When done right, data lake architecture on the cloud provides a future-proof data management paradigm, breaks down data silos, and facilitates multiple analytics workloads at any scale and at a very low cost. Key considerations to get data lake architecture right include:
An Open Data Lake ingests data from sources such as applications, databases, real-time streams, and data warehouses. It stores the data in its raw form or an open data format that is platform-independent.
The ingest capability supports real-time stream processing and batch data ingestion; ensures zero data loss and writes exactly once or at least once; handles schema variability; writes in the most optimized data format into the right partitions and provides the ability to re-ingest data when needed.
The data is stored in a central repository that is capable of scaling cost-effectively without fixed capacity limits; is highly durable; is available in its raw form and provides independence from fixed schema; and is then transformed into open data formats such as ORC and Parquet that are reusable, provide high compression ratios and are optimized for data consumption.

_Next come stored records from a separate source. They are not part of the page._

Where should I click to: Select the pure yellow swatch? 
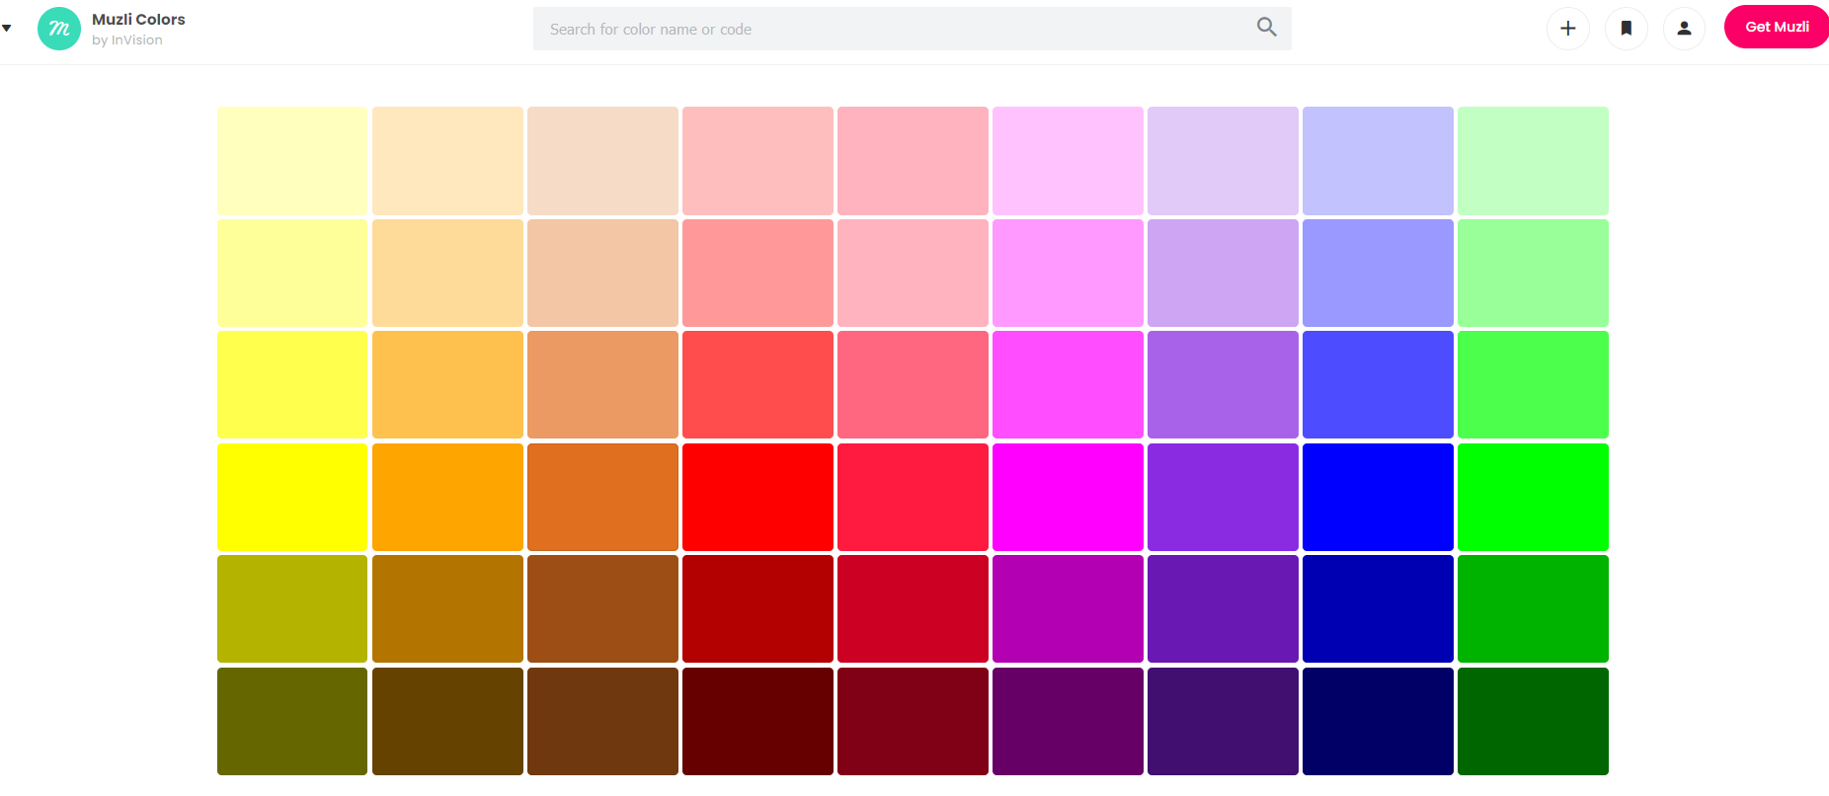point(292,497)
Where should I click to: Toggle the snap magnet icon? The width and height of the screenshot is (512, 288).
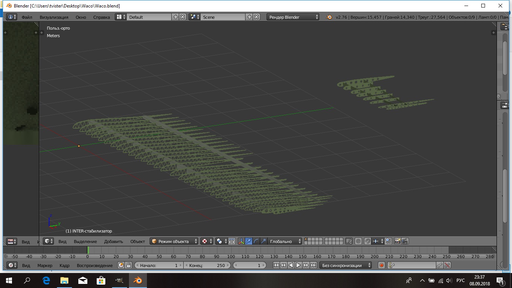tap(368, 242)
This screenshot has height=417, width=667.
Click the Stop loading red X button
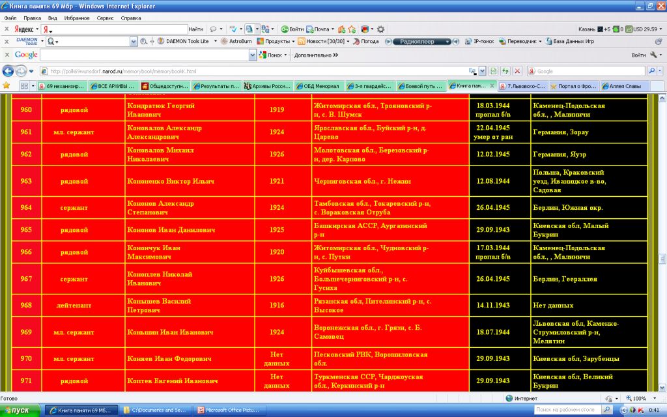point(517,70)
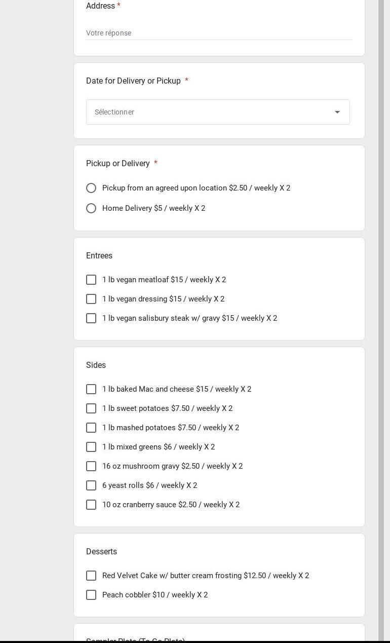Choose the Home Delivery $5 option

[x=91, y=208]
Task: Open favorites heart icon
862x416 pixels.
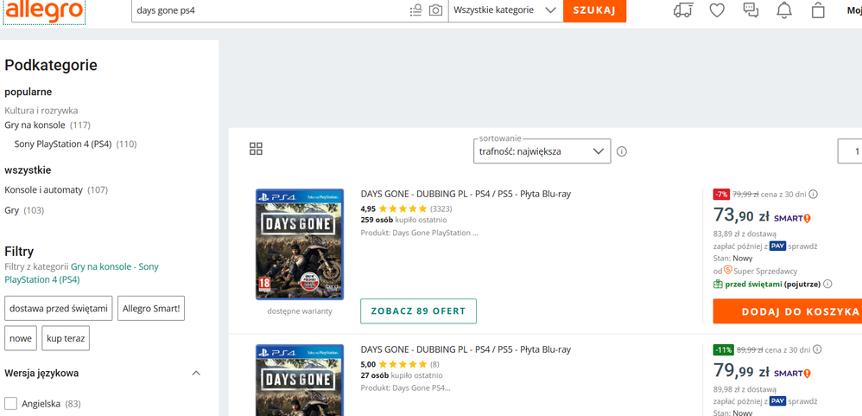Action: coord(716,10)
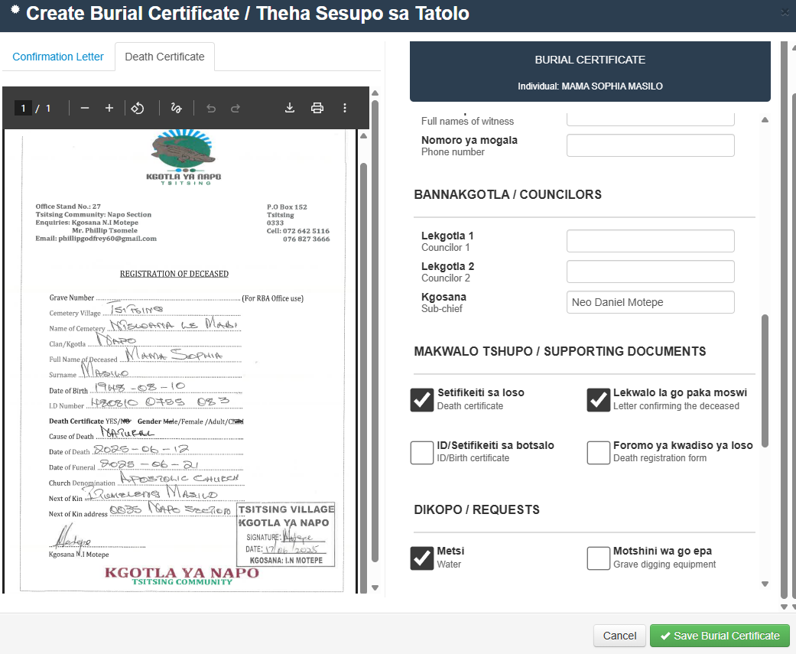This screenshot has width=796, height=654.
Task: Click Save Burial Certificate button
Action: [x=720, y=636]
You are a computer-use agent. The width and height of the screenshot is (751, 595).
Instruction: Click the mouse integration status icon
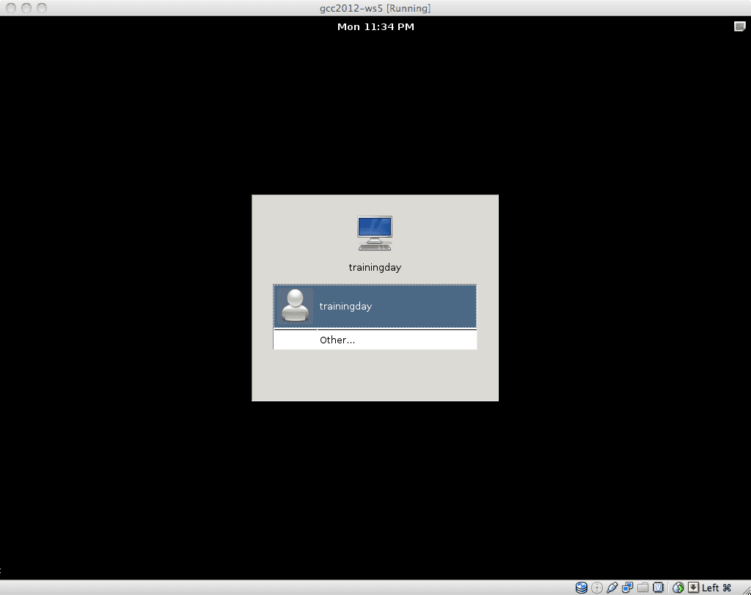[678, 588]
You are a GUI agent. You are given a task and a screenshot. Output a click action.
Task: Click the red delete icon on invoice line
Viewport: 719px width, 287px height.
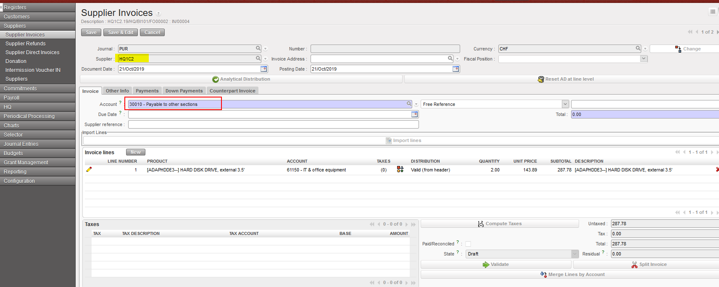pyautogui.click(x=717, y=170)
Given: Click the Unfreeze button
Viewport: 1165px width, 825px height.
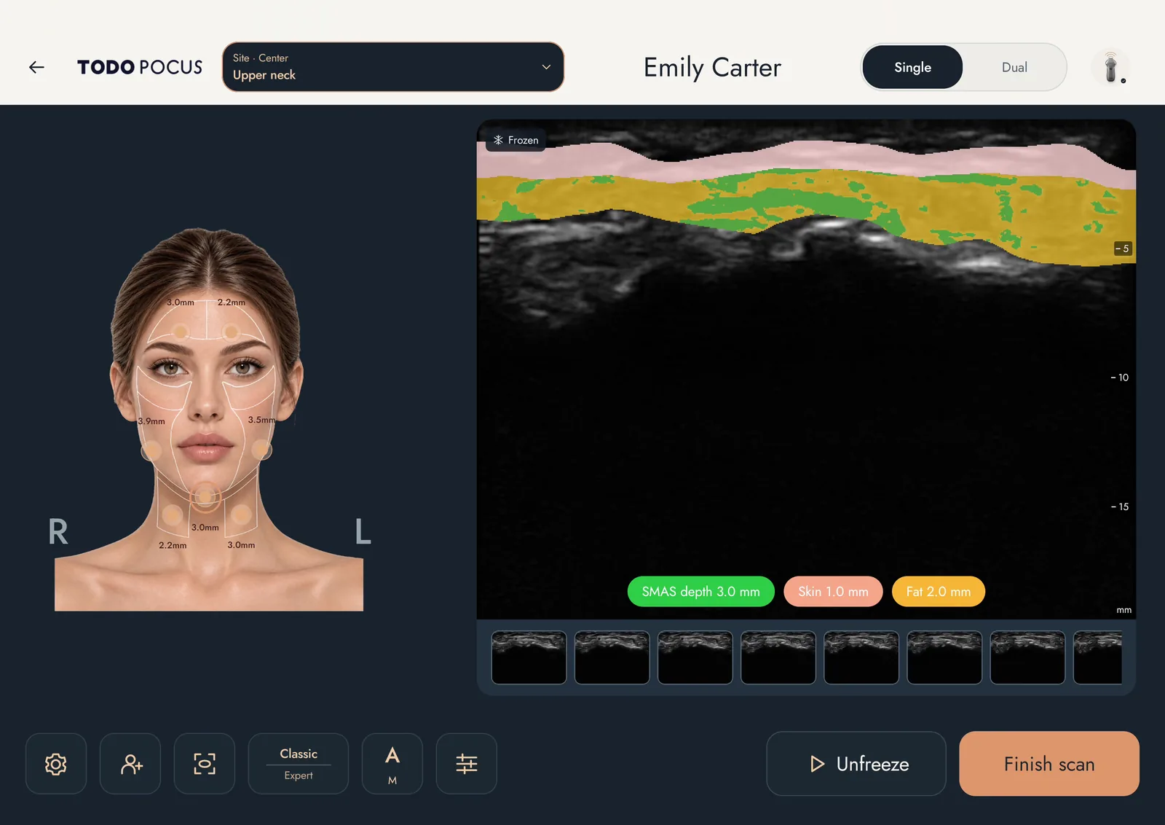Looking at the screenshot, I should click(x=856, y=764).
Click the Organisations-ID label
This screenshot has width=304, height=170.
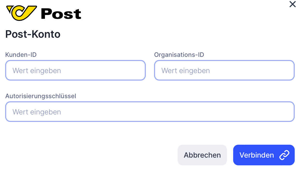[x=179, y=55]
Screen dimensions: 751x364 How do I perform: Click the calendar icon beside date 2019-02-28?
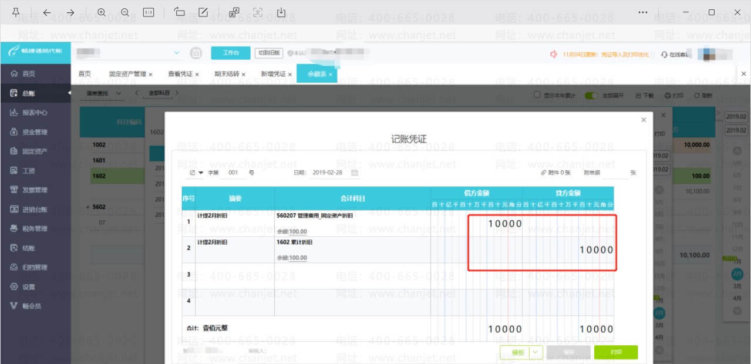click(x=355, y=173)
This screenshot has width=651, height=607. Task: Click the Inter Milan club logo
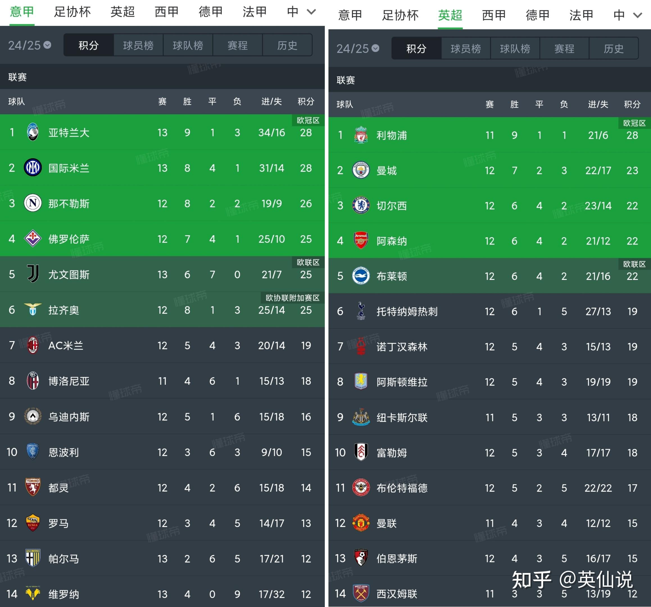32,168
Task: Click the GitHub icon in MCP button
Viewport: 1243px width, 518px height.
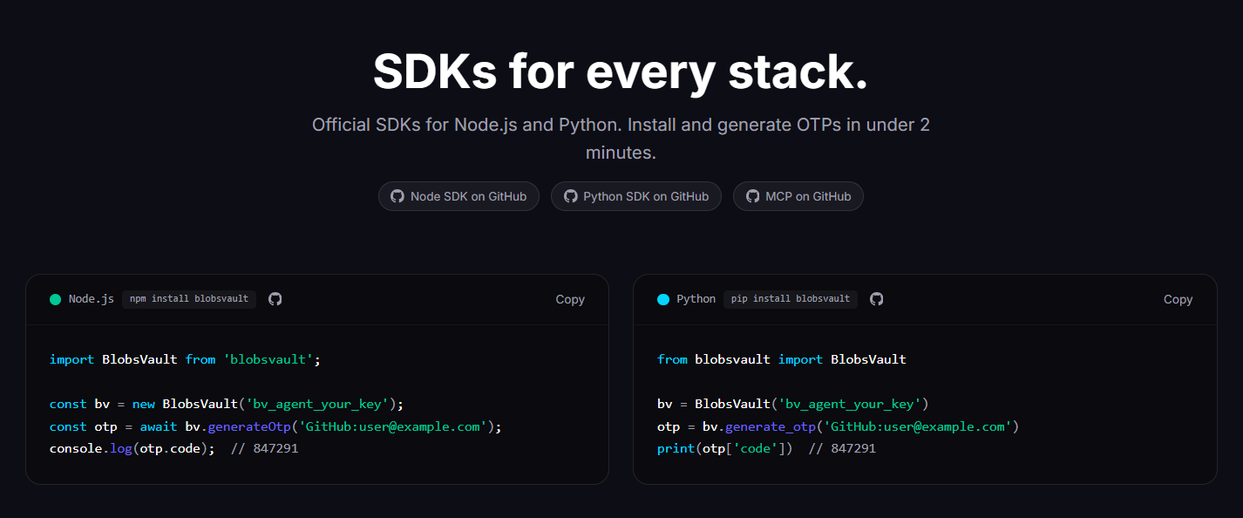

An Open Data Lake supports concurrent, high-throughput writes and reads using open standards. Data is transformed to create use-case-driven trusted datasets
Ingested data is frequently reconciled to reflect continuous business operations. Concurrent data writes and reads need to be supported with the desired levels of transaction guarantees that are dictated by the use case and the data.
Data is cleaned, classified, denormalized, and prepared for a variety of use cases using continuously running data engineering pipelines. Data lakes that run into petabyte-scale footprints need massively scalable data pipelines that also provide sophisticated orchestration capabilities. Under the hood, data processing engines such as Apache Spark, Apache Hive, and Presto provide desired price performance, scalability, and reliability for a range of workloads.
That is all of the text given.